Fred Ritchin
[Critic and writer, b. 1952, Washington, D.C., lives in New York.]

 We are all photographers suddenly, or surrounded by them. 
 And the wars? Can our photographs do anything at all? (Or do we turn it all into image so that it will bother us less?) 
 In fact, the new malleability of the image may eventually lead to a profound undermining of photography’s status as an inherently truthful pictorial form... If even a minimal confidence in photography does not survive, it is questionable whether many pictures will have meaning anymore, not only as symbols but as evidence. 
 The photograph that discovers and uncovers the world is harder to simulate than an image that simply illustrates one’s ideas about it. 
 Neither a person nor a photograph should be taken at face value; it is more complicated than that. 
 I always believed that photography was subjective, interpretive and certainly did not represent the “truth,” but I did think that its status as a societal and historical referent needed to be both safeguarded and illuminated....now photojournalism is devolving into yet another medium perceived as intending to shock, titillate, sell, distort. 
 The “decisive moment,” the popular Henri Cartier-Bresson approach to photography in which a scene is stopped and depicted at a certain point of high visual drama, is now possible to achieve at any time.
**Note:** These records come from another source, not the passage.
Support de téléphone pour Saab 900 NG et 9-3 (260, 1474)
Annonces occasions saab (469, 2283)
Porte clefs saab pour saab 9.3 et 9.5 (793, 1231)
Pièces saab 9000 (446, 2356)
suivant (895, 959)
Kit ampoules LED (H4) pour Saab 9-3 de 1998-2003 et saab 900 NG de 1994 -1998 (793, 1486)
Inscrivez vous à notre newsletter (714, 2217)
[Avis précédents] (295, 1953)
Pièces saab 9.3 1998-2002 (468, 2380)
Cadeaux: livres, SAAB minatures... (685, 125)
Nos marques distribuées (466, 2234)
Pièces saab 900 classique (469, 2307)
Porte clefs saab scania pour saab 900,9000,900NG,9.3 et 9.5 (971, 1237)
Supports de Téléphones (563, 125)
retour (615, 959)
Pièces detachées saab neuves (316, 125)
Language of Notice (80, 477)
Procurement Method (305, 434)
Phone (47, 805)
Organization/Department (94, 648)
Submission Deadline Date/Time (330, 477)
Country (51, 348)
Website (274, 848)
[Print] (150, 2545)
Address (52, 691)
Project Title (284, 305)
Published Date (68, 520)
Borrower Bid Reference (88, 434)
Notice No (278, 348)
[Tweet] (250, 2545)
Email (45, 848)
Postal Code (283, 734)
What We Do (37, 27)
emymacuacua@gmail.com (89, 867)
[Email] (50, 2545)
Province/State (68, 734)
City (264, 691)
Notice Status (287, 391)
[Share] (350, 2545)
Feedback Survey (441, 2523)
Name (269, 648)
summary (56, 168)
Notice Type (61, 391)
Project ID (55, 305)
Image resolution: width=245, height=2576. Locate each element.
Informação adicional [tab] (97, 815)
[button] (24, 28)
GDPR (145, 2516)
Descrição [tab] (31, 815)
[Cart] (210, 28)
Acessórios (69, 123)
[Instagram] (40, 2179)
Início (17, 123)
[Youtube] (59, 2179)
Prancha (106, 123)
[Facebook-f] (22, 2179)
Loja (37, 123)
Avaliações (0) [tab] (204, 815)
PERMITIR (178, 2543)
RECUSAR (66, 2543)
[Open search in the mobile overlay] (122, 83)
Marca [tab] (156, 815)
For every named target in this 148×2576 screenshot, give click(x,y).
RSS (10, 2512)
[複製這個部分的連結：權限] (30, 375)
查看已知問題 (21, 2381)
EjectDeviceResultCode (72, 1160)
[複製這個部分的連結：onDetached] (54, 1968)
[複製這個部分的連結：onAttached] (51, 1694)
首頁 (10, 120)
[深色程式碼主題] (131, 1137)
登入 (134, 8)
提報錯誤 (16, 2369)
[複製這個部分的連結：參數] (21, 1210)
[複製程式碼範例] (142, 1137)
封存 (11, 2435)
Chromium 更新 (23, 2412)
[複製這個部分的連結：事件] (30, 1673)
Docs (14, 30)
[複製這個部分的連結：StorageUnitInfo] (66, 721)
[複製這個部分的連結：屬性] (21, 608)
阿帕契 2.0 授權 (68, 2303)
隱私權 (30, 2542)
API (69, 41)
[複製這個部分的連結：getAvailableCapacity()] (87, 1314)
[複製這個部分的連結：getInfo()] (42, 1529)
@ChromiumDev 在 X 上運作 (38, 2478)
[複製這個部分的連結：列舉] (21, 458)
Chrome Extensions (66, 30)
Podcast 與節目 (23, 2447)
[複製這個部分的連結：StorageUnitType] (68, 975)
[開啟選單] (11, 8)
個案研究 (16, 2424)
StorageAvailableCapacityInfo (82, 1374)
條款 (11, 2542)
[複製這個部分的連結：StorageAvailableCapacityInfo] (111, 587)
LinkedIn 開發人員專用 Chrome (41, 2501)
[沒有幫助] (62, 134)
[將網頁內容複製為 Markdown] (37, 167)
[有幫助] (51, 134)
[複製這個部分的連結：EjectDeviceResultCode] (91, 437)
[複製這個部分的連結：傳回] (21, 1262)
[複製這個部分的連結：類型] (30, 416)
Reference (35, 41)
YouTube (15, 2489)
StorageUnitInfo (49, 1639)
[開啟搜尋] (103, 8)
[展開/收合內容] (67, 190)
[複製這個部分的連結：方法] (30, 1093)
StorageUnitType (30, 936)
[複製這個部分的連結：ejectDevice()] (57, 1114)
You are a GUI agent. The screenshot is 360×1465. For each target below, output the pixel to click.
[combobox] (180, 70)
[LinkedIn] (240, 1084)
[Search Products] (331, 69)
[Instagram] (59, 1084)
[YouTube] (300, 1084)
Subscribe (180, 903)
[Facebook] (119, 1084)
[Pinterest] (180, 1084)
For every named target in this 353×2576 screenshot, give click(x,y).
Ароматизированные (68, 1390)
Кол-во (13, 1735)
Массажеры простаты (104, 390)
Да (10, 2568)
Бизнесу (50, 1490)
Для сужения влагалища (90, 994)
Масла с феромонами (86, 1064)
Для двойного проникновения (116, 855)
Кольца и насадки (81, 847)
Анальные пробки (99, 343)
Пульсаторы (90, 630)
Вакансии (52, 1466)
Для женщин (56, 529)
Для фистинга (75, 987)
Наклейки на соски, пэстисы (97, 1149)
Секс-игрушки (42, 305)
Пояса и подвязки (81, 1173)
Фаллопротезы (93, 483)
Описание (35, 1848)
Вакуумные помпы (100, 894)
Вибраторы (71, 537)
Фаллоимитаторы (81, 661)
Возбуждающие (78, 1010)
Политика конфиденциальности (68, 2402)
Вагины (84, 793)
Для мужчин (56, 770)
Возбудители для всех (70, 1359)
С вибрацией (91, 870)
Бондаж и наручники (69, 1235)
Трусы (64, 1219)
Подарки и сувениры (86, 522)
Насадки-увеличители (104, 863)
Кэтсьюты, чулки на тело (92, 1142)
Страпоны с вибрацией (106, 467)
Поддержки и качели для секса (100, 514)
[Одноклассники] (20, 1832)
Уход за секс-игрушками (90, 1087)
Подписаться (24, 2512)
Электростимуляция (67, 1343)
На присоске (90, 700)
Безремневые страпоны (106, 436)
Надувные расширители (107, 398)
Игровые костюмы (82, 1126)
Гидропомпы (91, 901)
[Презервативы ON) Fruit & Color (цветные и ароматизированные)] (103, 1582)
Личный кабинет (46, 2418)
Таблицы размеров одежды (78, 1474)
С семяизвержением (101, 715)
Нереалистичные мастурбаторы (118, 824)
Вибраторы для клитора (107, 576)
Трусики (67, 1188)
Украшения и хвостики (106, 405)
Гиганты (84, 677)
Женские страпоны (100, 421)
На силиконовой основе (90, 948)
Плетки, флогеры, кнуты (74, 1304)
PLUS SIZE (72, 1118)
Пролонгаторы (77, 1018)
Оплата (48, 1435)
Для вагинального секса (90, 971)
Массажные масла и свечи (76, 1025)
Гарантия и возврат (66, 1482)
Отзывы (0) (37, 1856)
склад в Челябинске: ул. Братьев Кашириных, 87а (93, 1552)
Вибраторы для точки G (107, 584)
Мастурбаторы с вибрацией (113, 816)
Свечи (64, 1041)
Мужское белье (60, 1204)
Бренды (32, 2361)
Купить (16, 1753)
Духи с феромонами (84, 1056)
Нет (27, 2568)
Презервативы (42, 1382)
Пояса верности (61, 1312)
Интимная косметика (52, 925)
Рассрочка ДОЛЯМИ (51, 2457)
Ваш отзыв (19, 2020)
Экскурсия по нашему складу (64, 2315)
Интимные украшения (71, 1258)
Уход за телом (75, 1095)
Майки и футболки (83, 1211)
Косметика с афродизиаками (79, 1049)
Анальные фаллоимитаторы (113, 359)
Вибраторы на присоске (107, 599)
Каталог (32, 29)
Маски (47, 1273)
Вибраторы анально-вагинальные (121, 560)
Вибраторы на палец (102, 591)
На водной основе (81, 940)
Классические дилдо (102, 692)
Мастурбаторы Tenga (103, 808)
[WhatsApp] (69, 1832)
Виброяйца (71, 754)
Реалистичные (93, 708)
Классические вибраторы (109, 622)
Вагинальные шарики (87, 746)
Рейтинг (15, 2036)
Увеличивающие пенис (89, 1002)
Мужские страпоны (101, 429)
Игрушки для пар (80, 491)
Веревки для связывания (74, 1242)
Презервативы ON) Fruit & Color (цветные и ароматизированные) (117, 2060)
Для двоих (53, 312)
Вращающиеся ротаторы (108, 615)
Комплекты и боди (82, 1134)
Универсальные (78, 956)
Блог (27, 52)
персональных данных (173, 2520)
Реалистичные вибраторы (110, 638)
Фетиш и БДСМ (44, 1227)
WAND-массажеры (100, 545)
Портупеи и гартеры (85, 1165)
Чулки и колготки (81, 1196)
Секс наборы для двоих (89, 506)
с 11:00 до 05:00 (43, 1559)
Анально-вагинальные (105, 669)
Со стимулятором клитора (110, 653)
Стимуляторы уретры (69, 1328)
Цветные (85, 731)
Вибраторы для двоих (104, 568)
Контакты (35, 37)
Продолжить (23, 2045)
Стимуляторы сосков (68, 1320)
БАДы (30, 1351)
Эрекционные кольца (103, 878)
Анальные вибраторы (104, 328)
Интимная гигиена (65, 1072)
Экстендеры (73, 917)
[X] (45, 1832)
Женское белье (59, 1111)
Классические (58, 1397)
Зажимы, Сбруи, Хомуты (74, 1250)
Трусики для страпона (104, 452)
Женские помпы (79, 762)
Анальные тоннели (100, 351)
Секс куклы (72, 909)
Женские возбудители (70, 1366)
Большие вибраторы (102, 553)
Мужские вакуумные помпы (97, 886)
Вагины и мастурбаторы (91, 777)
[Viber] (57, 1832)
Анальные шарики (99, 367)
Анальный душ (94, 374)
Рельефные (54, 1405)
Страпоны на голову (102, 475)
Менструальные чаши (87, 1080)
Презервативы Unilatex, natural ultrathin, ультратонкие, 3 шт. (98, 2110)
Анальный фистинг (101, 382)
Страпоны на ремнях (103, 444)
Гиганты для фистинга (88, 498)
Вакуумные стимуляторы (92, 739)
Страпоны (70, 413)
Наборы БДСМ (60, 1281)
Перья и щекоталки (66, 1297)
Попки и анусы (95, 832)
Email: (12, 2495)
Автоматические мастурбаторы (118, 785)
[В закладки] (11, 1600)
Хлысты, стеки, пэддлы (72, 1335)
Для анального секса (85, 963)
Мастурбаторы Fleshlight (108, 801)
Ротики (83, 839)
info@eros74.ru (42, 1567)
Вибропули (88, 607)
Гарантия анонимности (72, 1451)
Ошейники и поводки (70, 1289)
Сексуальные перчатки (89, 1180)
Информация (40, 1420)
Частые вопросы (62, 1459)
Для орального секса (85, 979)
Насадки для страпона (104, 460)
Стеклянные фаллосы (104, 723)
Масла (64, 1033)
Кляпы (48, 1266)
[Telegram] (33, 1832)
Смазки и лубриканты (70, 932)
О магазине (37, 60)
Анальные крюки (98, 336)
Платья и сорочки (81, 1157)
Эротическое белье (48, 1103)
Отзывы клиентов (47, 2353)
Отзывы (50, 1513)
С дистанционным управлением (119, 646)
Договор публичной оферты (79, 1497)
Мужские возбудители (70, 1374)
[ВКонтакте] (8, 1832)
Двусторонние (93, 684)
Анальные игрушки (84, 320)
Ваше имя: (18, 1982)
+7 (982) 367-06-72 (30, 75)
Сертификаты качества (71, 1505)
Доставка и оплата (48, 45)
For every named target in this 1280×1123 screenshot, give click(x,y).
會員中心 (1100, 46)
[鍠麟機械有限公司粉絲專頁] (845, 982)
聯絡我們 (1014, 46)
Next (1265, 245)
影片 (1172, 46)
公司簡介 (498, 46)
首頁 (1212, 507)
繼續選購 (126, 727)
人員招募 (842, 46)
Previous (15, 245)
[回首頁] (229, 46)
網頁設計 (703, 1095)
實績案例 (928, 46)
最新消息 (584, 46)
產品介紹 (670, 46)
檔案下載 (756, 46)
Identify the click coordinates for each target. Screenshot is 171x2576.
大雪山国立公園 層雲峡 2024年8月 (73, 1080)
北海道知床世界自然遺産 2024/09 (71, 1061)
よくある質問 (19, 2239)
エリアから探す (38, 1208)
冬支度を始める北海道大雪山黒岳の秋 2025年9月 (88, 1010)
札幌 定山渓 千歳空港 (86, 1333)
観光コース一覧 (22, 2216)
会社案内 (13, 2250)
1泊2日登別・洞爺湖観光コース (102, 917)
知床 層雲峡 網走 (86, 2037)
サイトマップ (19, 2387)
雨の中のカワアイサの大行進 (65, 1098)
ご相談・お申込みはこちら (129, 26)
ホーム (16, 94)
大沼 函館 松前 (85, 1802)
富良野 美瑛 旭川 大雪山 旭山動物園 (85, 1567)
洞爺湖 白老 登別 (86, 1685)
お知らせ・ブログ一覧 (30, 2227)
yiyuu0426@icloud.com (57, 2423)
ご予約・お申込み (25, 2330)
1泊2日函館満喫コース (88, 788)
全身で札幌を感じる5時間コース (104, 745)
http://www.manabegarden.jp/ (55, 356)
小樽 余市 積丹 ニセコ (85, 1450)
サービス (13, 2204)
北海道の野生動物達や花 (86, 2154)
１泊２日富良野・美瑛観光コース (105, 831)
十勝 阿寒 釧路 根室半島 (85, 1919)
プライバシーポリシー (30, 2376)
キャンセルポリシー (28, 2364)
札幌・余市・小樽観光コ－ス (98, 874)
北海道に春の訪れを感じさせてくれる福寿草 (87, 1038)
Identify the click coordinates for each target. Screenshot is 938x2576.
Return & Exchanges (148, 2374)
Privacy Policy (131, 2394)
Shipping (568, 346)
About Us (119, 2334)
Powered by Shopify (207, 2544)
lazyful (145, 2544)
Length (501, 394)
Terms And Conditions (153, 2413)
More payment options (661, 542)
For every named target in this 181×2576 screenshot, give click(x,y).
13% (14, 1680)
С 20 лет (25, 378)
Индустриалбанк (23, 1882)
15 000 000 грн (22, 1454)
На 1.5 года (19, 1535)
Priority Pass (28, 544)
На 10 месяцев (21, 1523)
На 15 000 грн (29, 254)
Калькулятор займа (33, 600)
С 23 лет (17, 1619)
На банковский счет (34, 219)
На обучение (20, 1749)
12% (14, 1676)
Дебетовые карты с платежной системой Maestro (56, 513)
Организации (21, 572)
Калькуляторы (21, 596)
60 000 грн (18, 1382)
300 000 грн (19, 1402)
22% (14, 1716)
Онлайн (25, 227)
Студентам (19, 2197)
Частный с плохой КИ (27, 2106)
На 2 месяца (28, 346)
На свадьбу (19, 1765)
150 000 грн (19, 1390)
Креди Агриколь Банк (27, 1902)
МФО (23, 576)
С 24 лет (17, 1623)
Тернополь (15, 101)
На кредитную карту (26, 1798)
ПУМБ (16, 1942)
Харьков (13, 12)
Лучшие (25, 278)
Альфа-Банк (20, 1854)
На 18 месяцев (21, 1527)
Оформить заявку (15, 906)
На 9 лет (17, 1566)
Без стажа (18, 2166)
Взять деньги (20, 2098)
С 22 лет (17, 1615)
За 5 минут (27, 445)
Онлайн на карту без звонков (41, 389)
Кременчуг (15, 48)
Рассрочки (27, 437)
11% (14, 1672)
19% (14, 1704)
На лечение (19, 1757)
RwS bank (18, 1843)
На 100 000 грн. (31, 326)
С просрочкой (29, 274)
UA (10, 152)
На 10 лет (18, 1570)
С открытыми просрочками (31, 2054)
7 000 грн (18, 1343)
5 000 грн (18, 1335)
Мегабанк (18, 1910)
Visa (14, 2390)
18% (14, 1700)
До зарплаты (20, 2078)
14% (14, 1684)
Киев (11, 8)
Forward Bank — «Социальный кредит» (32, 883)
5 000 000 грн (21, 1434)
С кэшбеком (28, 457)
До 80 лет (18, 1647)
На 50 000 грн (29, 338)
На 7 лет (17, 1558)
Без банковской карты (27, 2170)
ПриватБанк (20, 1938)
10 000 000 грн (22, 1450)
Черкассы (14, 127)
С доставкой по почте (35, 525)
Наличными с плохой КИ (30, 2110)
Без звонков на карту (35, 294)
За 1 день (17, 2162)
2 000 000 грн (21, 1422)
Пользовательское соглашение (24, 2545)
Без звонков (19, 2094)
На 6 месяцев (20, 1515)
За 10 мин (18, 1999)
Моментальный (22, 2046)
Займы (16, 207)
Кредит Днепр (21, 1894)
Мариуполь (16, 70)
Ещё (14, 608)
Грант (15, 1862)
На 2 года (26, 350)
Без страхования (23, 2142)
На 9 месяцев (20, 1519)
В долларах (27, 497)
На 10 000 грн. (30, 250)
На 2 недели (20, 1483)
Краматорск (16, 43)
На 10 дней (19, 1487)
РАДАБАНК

One’s photographs, years later, may be retroactively “rephotographed” by repositioning the photographer or the subject of the photograph, or by adding elements that were never there before but now are made to exist concurrently in a newly elastic sense of space and time. 
 We have to tell people how images are made. And, the first step is to abandon the idea we’re looking at photographs. We’re looking at entry points to information and to the world in which the image was made.